[Aim of the exercise]
Locate each line in the records containing the word "perform" and copy those lines.

[Records]
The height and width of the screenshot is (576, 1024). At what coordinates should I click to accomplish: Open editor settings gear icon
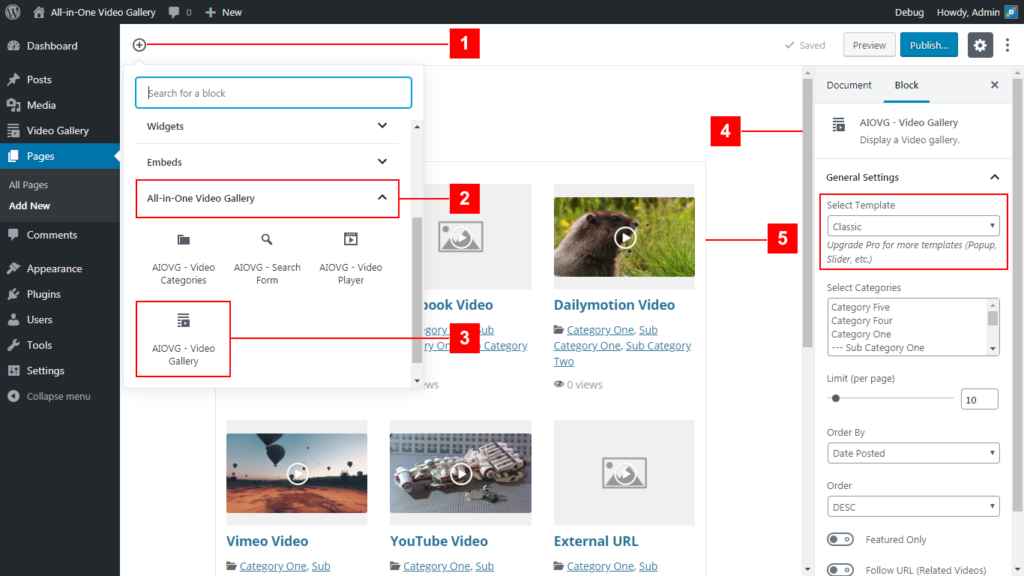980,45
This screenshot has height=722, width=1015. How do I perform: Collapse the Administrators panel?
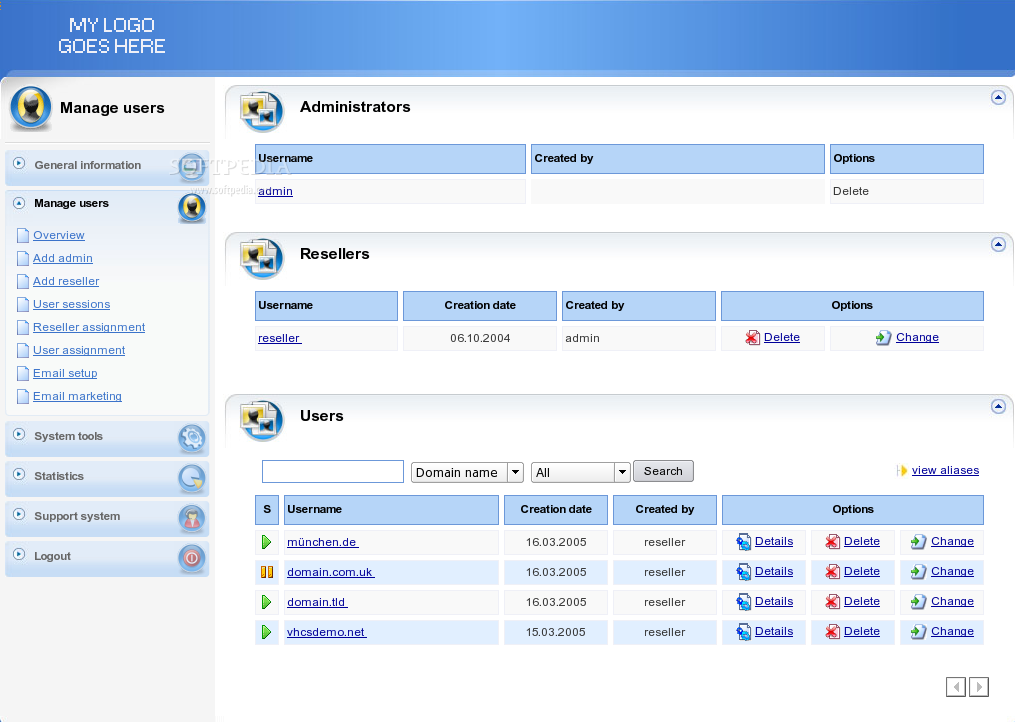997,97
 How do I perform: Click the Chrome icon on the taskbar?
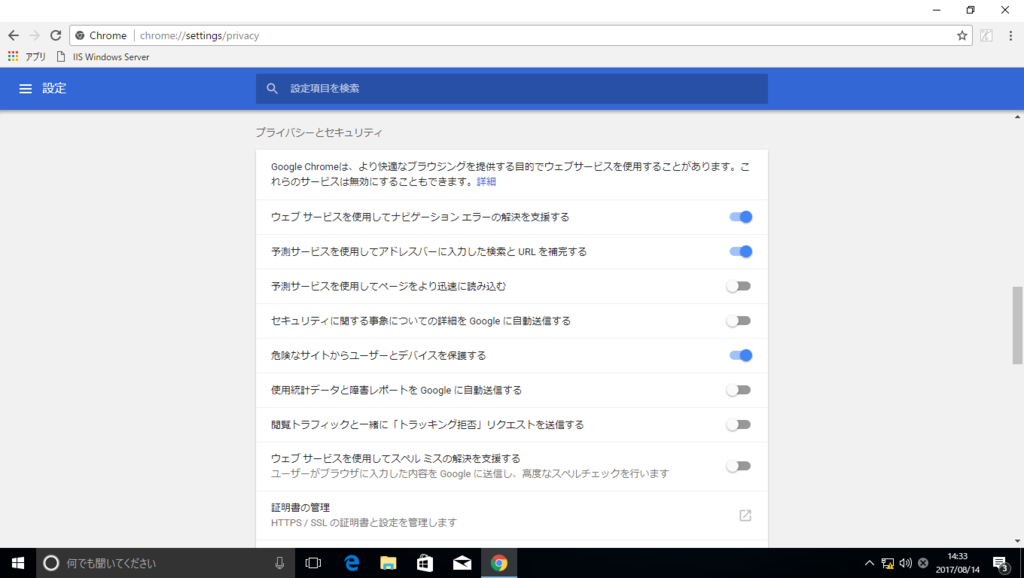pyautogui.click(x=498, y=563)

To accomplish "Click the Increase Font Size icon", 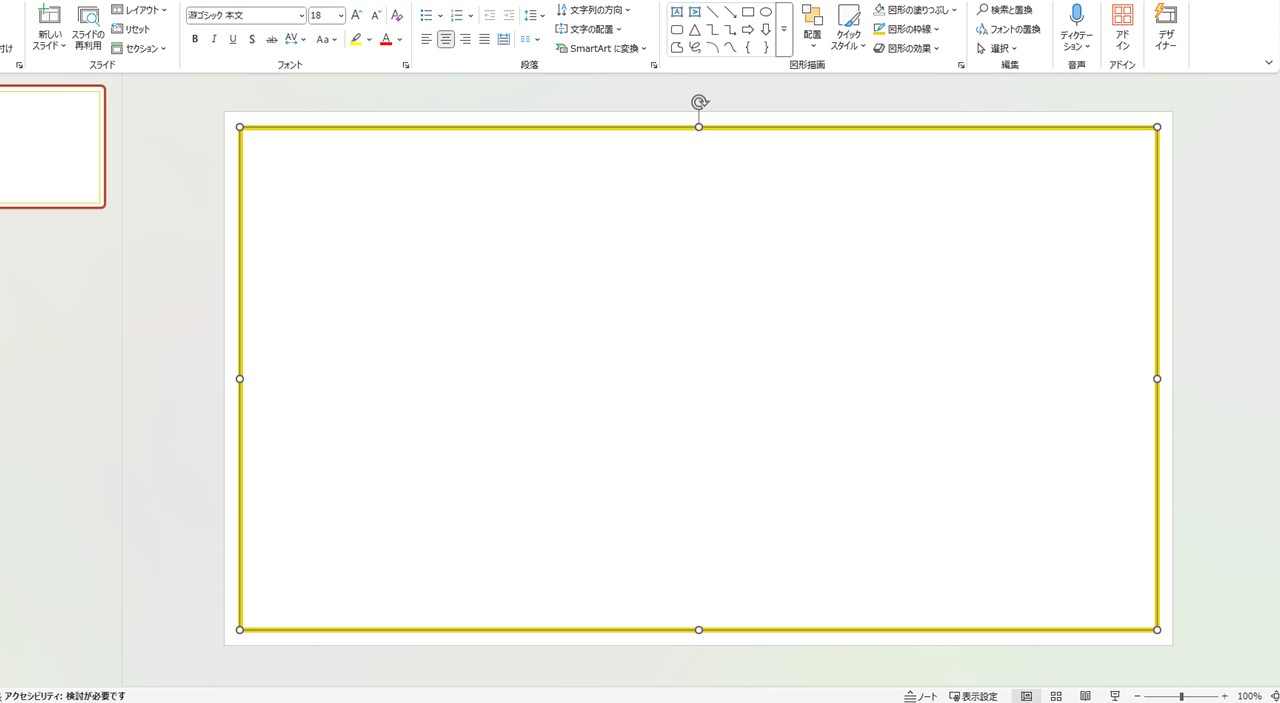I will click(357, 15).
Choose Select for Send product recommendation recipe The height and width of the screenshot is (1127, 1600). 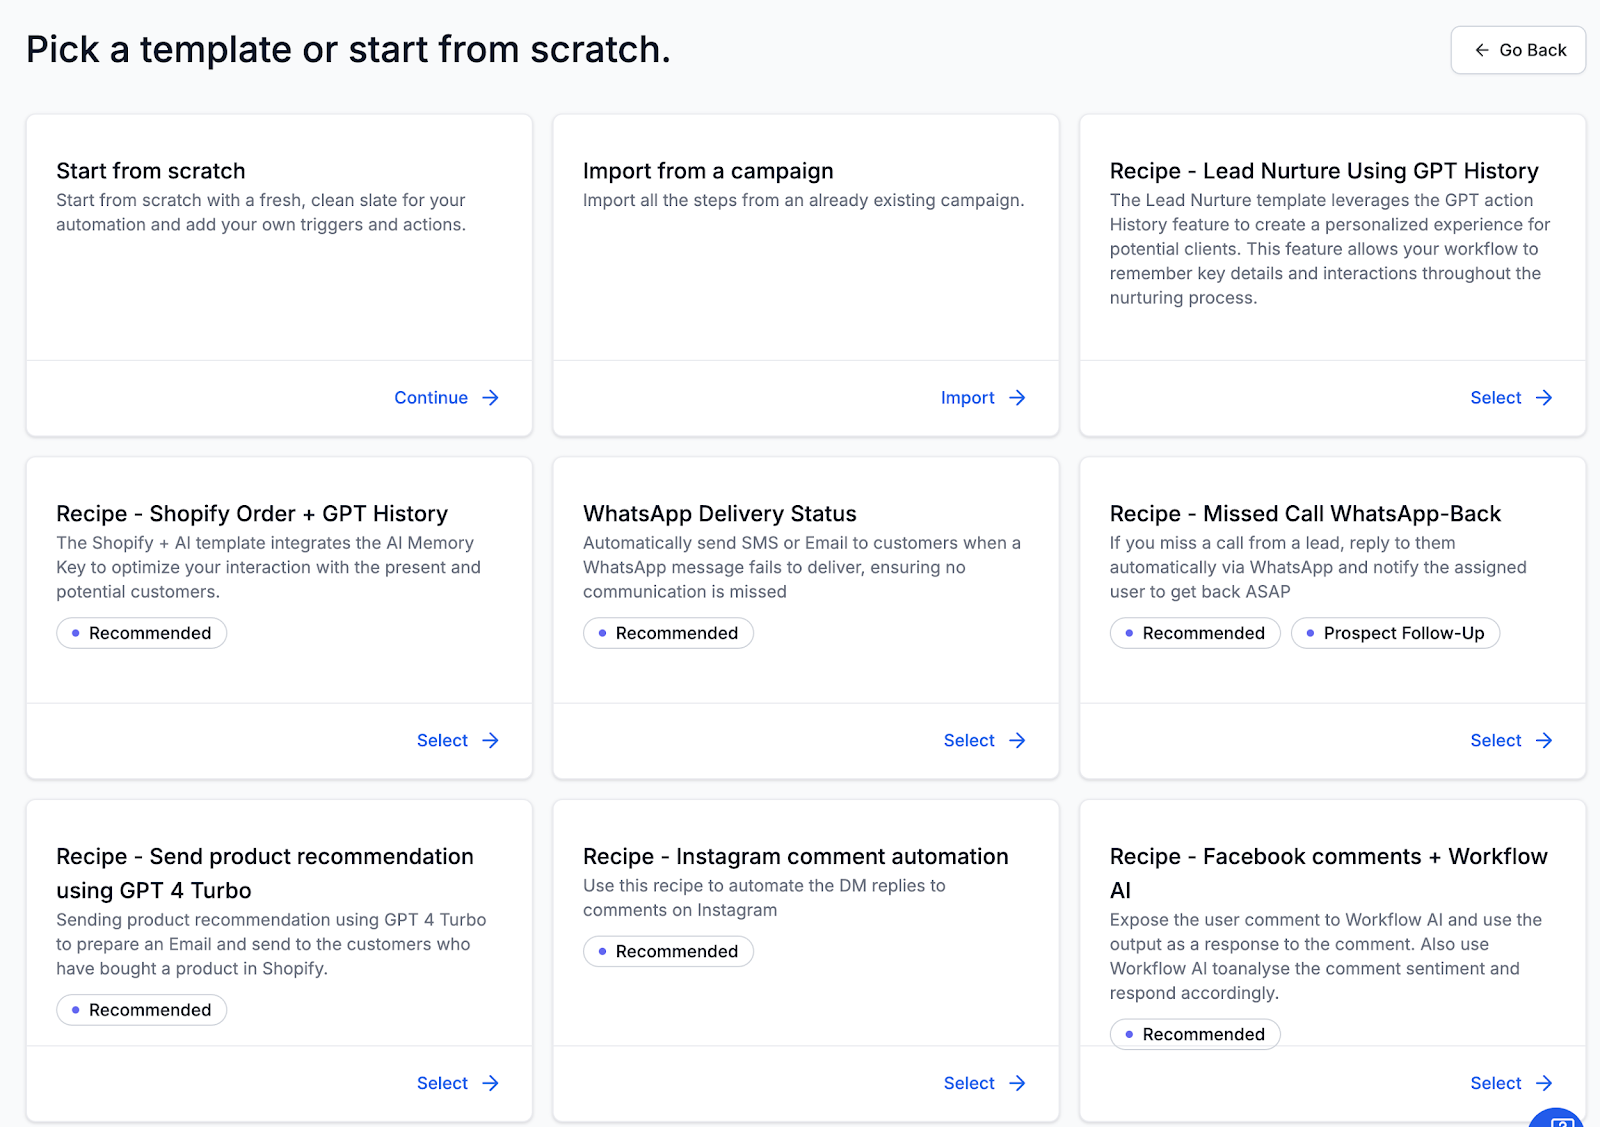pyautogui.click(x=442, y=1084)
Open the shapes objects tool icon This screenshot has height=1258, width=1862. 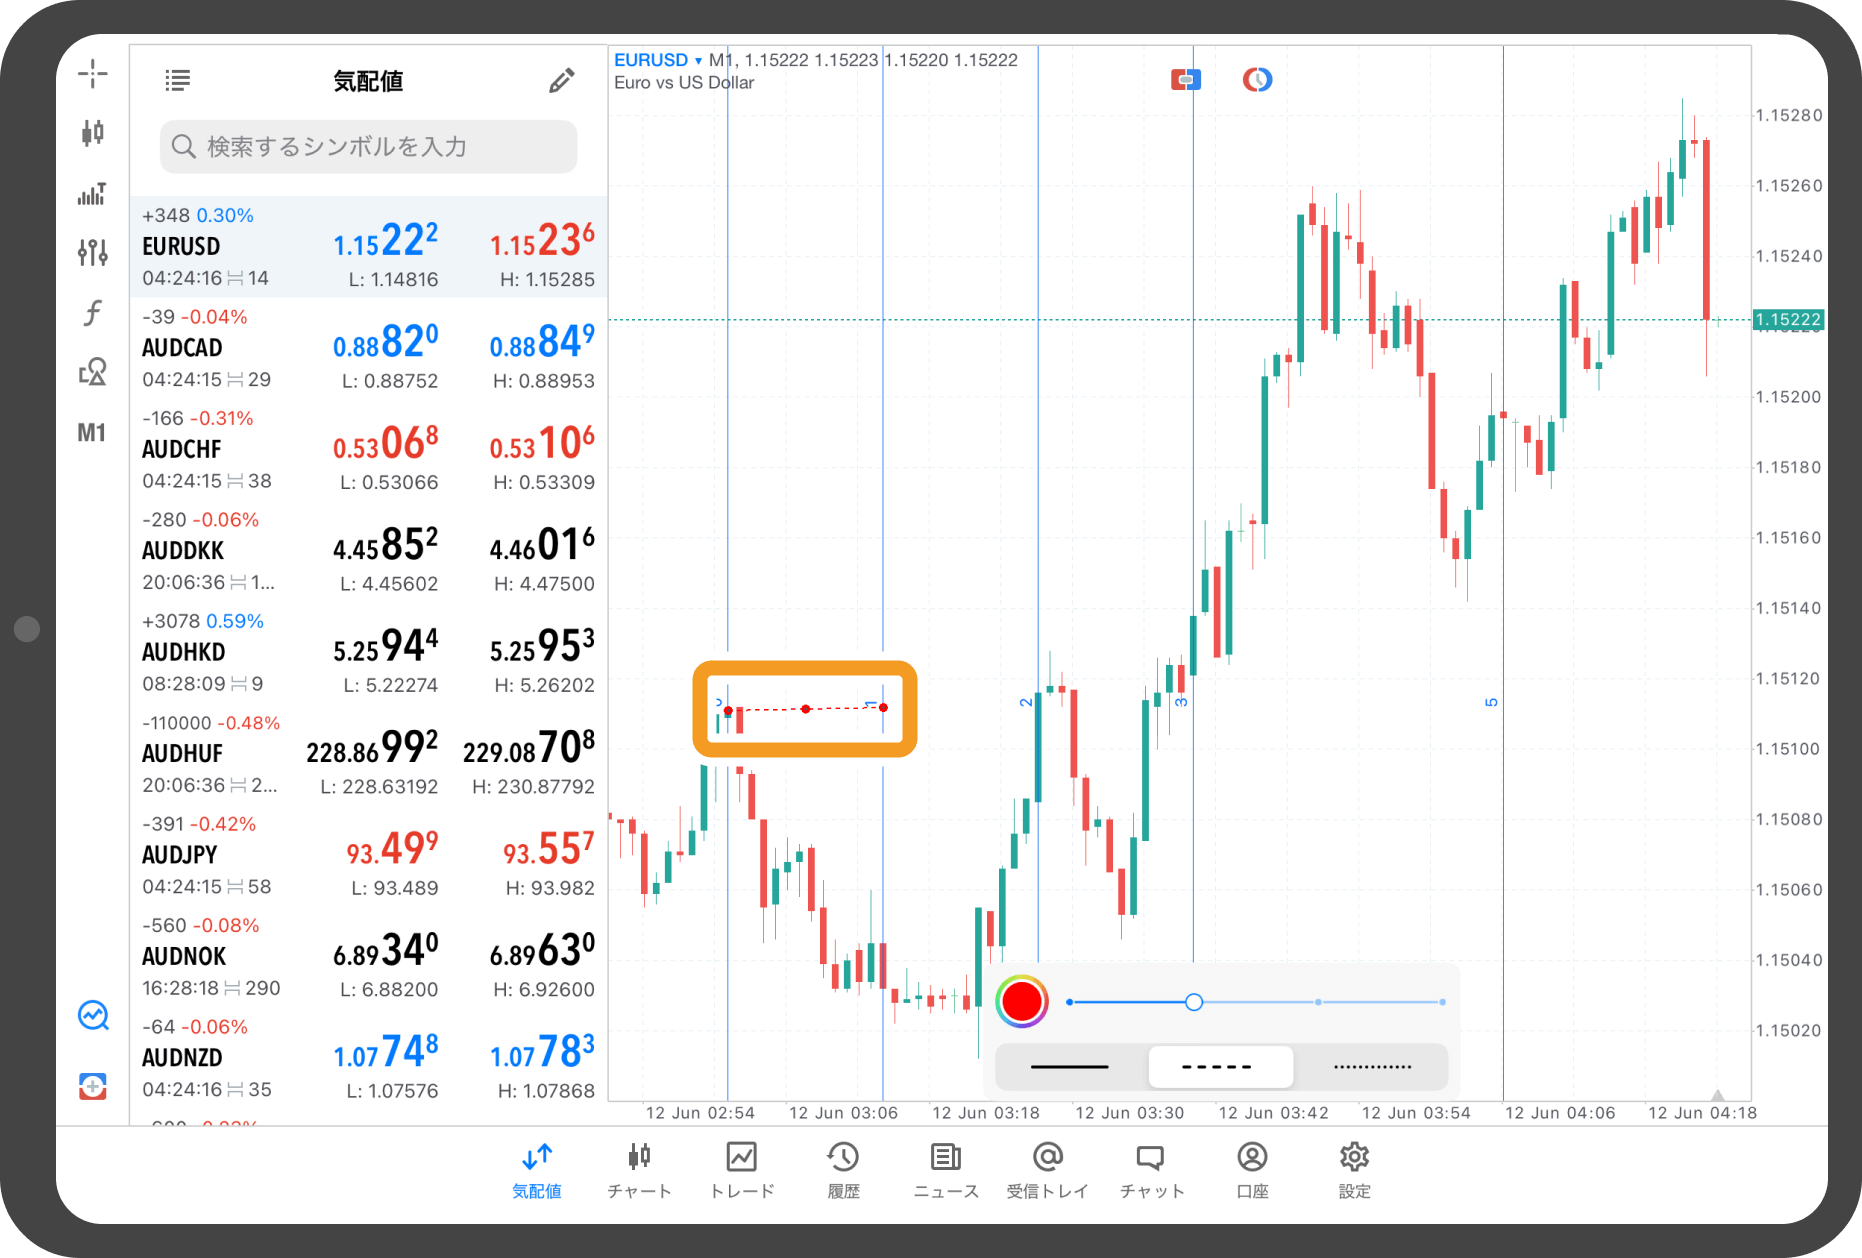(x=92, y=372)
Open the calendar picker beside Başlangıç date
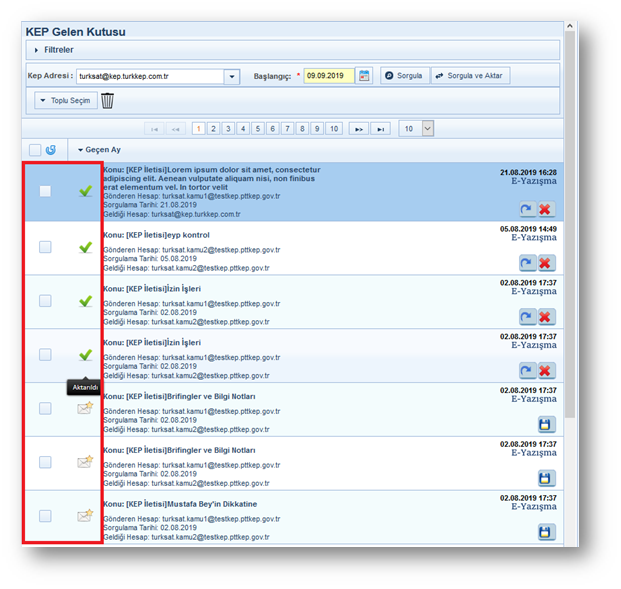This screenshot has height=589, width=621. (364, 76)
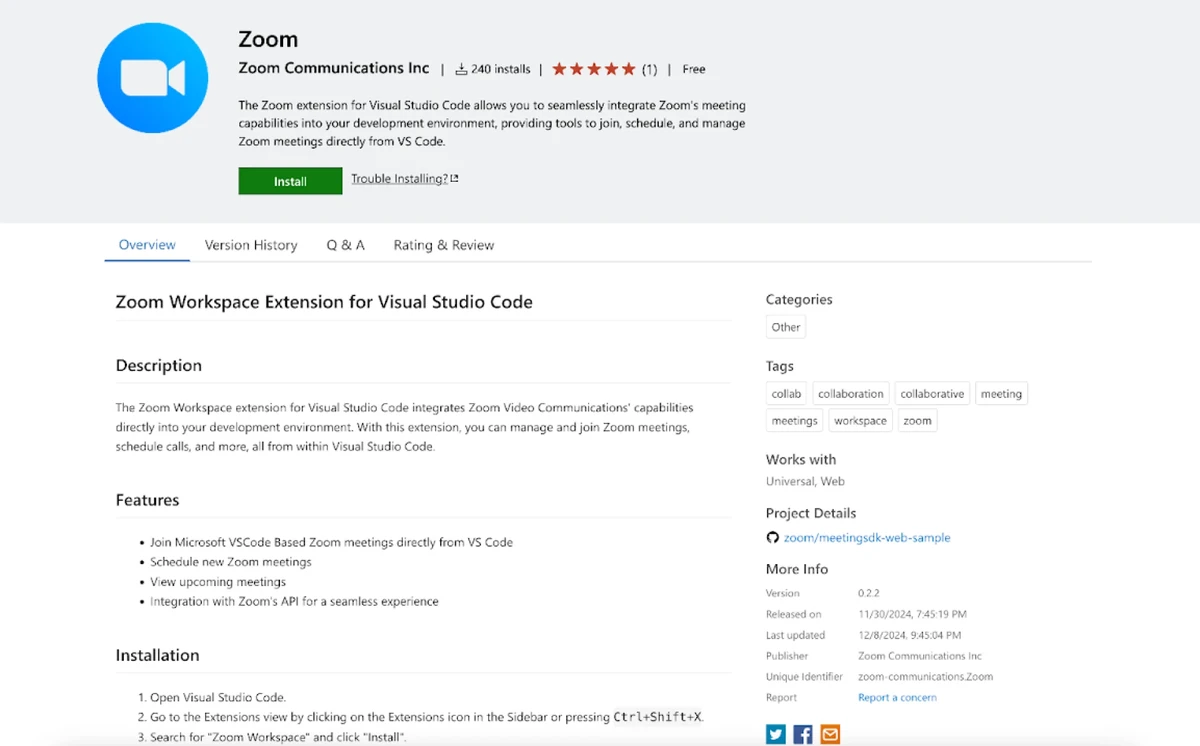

[Response to this task]
This screenshot has height=722, width=1015. How do I perform: Collapse the Administrators panel?
 How do I perform: Click the Chrome icon on the taskbar?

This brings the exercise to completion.